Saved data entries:
****************
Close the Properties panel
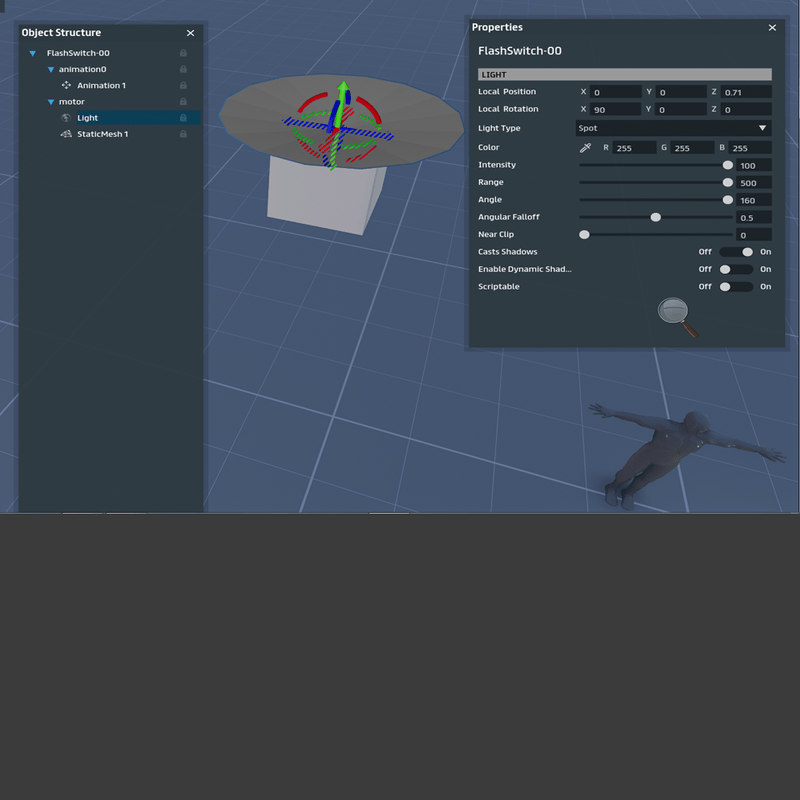800x800 pixels. 772,28
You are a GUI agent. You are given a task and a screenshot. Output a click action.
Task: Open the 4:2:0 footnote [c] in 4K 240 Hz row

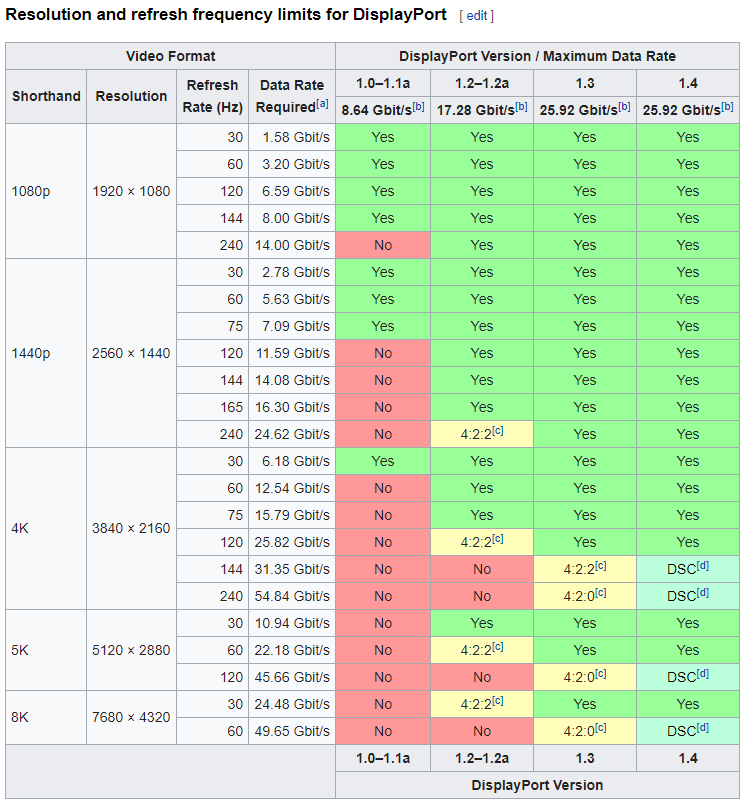click(x=600, y=592)
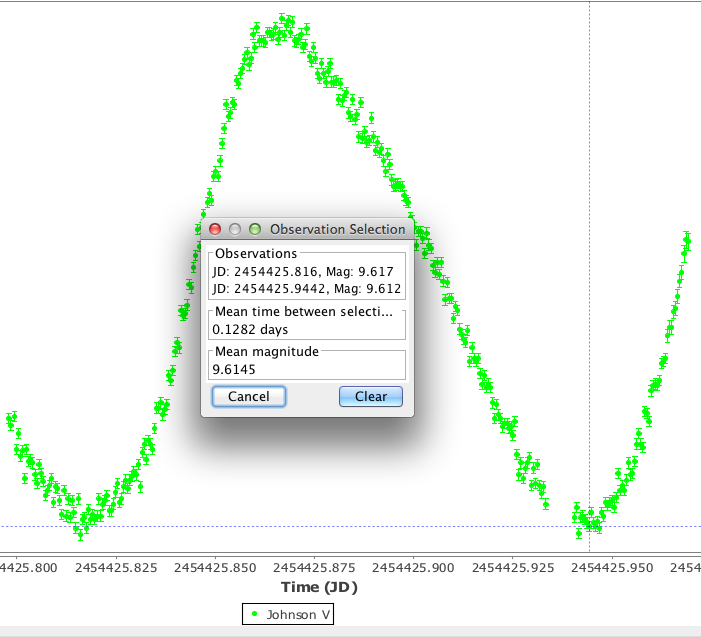
Task: Click the mean magnitude value 9.6145
Action: [x=234, y=369]
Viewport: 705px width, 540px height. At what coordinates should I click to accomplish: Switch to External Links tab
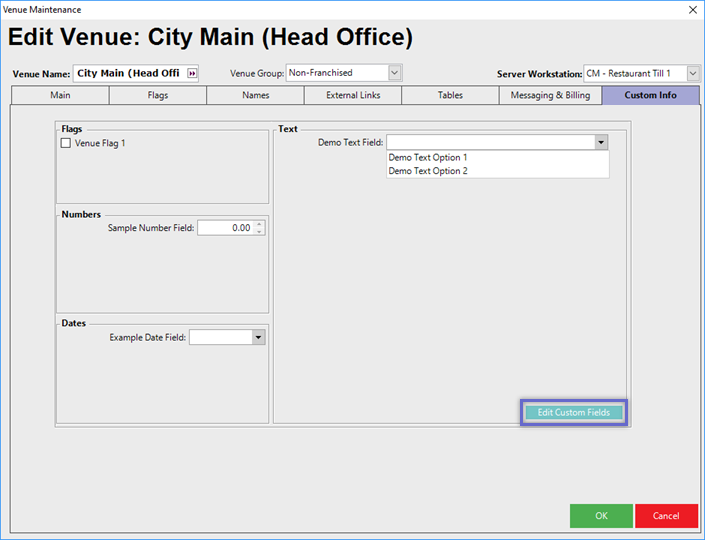353,96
****************
== Problem statement ==
Restate all entries exactly; pictures stay out.

== Solution to the exercise ==
Close the Properties panel
800x800 pixels. 772,28
You are a GUI agent. You are given a task and a screenshot. Output a click action.
Task: Open the 4:2:0 footnote [c] in 4K 240 Hz row

click(x=600, y=592)
Task: Click the mean magnitude value 9.6145
Action: [x=234, y=369]
Viewport: 705px width, 540px height. At what coordinates should I click to accomplish: Switch to External Links tab
353,96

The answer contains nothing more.